Scalable Earth Models: From Public Policy to Worldmaking
Affiliated Project 2025

While models are essential tools for understanding the Earth’s dynamics, they also function as key instruments of scientific advice in political debates about environmental risks and futures. This project investigates how modelling practices in Earth and climate sciences are translated into public decision-making and used to inform policy. By focusing on issues of scale, complexity, and idealization, it examines how scientists can employ models not only to predict probable scenarios, but also to provide robust advisory input for designing governance strategies under deep uncertainty.

Through the promotion of epistemic pluralism in modelling practices, the project aims to enhance the reliability of science advice for public policy, strengthening risk assessment and prevention frameworks –particularly in relation to flood control strategies and climate adaptation planning.

Beyond Similarity and Reduction: Understanding Complex Phenomena Through Simple Models
ICI Project 2022-24

The aim of this project is to investigate the cognitive resources that scientists use to construct successful models of parts of reality. Good models often represent highly complex natural or social systems in a simple, idealized, and abstract way. Advancing a comprehensive explanation of this puzzling fact can be most fruitfully achieved if a philosophical analysis of how models represent is combined with empirical and historical evidence of how actual scientific communities make model-target (or model-world) comparisons in their practices.

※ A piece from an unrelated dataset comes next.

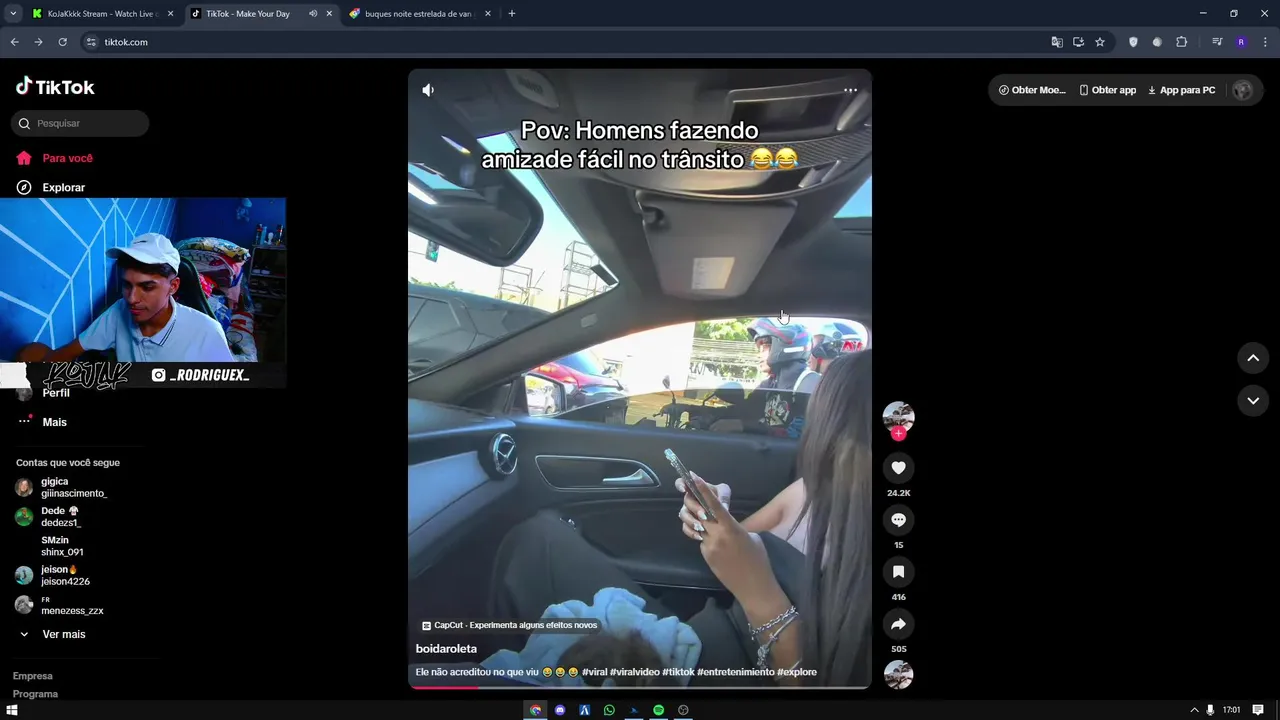Open Explorar compass icon in sidebar
Screen dimensions: 1280x720
pyautogui.click(x=24, y=187)
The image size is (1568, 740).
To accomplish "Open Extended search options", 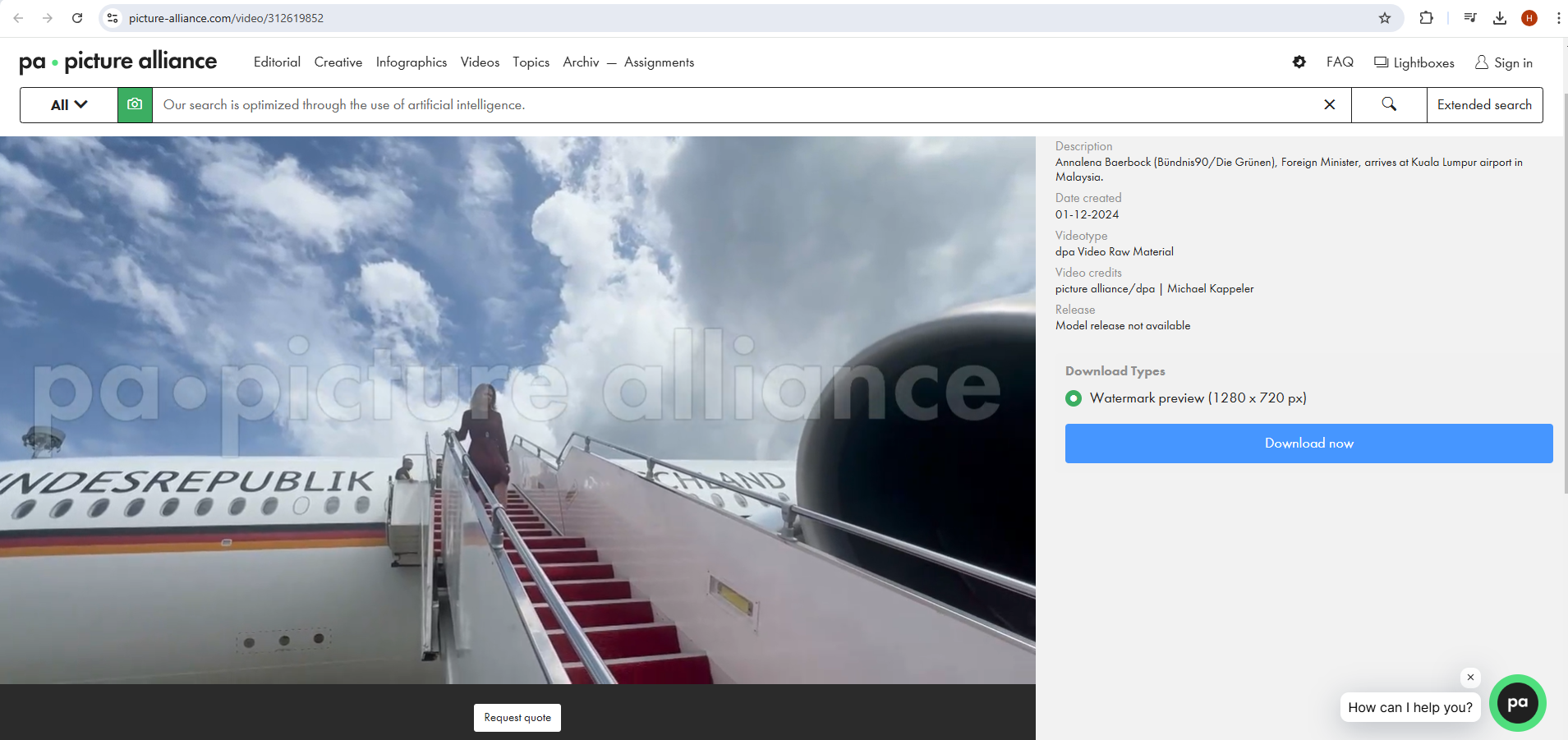I will click(1483, 105).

Accordingly, this project uses historical sources, as well as evidence from recent field work and interviews, to study several modelling practices in twentieth-century geosciences aimed at informing risk-assessment processes (i.e. the implementation of flood control strategies, volcanic and seismic prevention plans, climate change policies). The project will show that, beyond similarity (or the mere copying of nature) and reduction (or the mere omission of complexities), modelling practices incorporate and standardize a variety of creative cognitive resources.